2. A parent of an infant with gastroesophageal reflux asks how to decrease the number and total volume of emesis. What recommendation should the nurse include in teaching this parent?
- A. Surgical therapy is indicated.
- B. Place the infant in a prone position for sleep after feeding.
- C. Thicken feedings and enlarge the nipple hole.
- D. Reduce the frequency of feeding by encouraging larger volumes of formula.
Correct answer: C
Rationale: The correct recommendation for decreasing the number and total volume of emesis in an infant with gastroesophageal reflux is to thicken feedings and enlarge the nipple hole. Thicker feedings can reduce the frequency and volume of emesis by making the food less likely to be regurgitated. Enlarging the nipple hole helps ensure the thickened feedings can pass through. Surgical therapy (Choice A) is not the initial recommendation for managing gastroesophageal reflux in infants. Placing the infant in a prone position for sleep after feeding (Choice B) is not recommended due to the increased risk of sudden infant death syndrome (SIDS). Reducing the frequency of feeding by encouraging larger volumes of formula (Choice D) can exacerbate the reflux symptoms.

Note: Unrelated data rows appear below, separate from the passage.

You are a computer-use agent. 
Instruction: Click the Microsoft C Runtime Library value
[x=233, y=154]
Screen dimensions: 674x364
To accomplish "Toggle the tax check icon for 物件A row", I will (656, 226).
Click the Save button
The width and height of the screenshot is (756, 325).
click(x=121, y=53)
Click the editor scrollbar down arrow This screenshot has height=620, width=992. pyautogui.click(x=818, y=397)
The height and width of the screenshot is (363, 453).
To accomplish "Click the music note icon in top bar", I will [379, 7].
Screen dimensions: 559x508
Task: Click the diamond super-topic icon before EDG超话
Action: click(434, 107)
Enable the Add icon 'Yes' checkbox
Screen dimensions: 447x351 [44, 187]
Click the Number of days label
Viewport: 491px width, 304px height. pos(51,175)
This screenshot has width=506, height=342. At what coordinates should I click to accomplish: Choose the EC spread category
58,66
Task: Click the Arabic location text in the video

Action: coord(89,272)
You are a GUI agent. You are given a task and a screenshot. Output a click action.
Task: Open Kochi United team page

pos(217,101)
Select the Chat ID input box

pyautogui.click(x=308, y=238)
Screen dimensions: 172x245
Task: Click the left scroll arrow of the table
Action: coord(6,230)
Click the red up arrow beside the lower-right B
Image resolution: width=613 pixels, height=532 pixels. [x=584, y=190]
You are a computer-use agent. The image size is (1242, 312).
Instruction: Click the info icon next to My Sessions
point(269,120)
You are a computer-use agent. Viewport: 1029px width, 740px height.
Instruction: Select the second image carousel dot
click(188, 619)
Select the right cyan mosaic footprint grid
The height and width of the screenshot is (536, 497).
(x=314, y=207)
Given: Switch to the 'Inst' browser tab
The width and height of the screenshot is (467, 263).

3. Which best describes signs and symptoms as part of a nursing diagnosis?
- A. Description of potential risk factors
- B. Identification of actual health problems
- C. Human response to state of illness or health
- D. Cues and clusters derived from patient assessment
Correct answer: D
Rationale: Signs and symptoms are cues and clusters derived from patient assessments that are used to form a nursing diagnosis, guiding the development of a care plan.
4. A teen with asthma asks the nurse why it is hard to breathe during an asthma attack. The nurse explains that exposure to a “trigger” results in which of these manifestations?
- A. Bronchodilation, muscle relaxation, and decreased mucus production
- B. Air trapping and hypo-inflation of the alveoli
- C. Air trapping and decreased blood flow to the upper airway
- D. Bronchoconstriction, airway inflammation, and excess mucus production
Correct answer: D
Rationale: The correct answer is D. Asthma triggers cause bronchoconstriction, airway inflammation, and increased mucus production, leading to difficulty breathing. This combination of manifestations results in narrowing of the airways, making it hard for the individual to breathe effectively. Choices A, B, and C are incorrect because during an asthma attack, bronchodilation, muscle relaxation, and decreased mucus production do not occur. Instead, the airways constrict, become inflamed, and produce excess mucus, contributing to the breathing difficulties experienced by individuals with asthma.
5. A child is admitted in acute renal failure (ARF). Therapeutic management to rapidly provoke a flow of urine includes the administration of what medication?
- A. Propranolol (Inderal)
- B. Calcium gluconate
- C. Mannitol (Osmitrol) or furosemide (Lasix)
- D. Sodium, chloride, and potassium
Correct answer: C
Rationale: Mannitol and furosemide are diuretics commonly used to induce diuresis in acute renal failure, helping to provoke urine flow and manage fluid overload. Calcium gluconate and electrolyte supplementation are used for other specific conditions and not primarily for diuresis.